# Need help- please- I need a new computer- what do I look for?



## CityCricket (Aug 26, 2011)

My computer is a 6yo Dell Dimension. We have always used Dell and moving to Mac, though I would like to eventually, is not possible right now. So that aside...

I cannot run Lightroom 3 or Photoshop (CS 4) on my current desktop. I must use my dh's new Windows7 Dell XPS. It'a  bit of a bother as you can imagine and limits my ability to edit photos.  I have also enjoyed using windows Movie Maker in the past to make slide shows with music- so I could easily see myself using that function of Lr as well.

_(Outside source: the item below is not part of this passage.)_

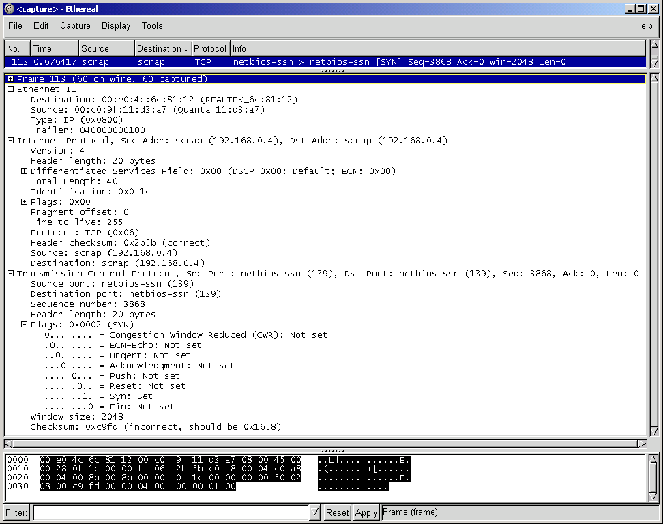This screenshot has height=524, width=663.
Task: Click the horizontal scrollbar's left arrow
Action: pyautogui.click(x=9, y=443)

I'm new to Lr and PS. I see my basic uses simply being storing and converting my RAW images and editing them, primarily in Lr and some selective touch up on PS. What should I look for in a new desktop that will meet those needs?  Budget is very much a concern and my hope is to get a good machine now that had the ability to upgrade whatever might be needing it in the next few years, if needed. I really need to stay below $700 if at all possible.

Can you help me understand what I should look for and why and what not to trade off on if I have to make such a choice?

Thanks so much.


----------



## Brad Snyder (Aug 26, 2011)

Cricket, if no one's said so already, welcome to the forums.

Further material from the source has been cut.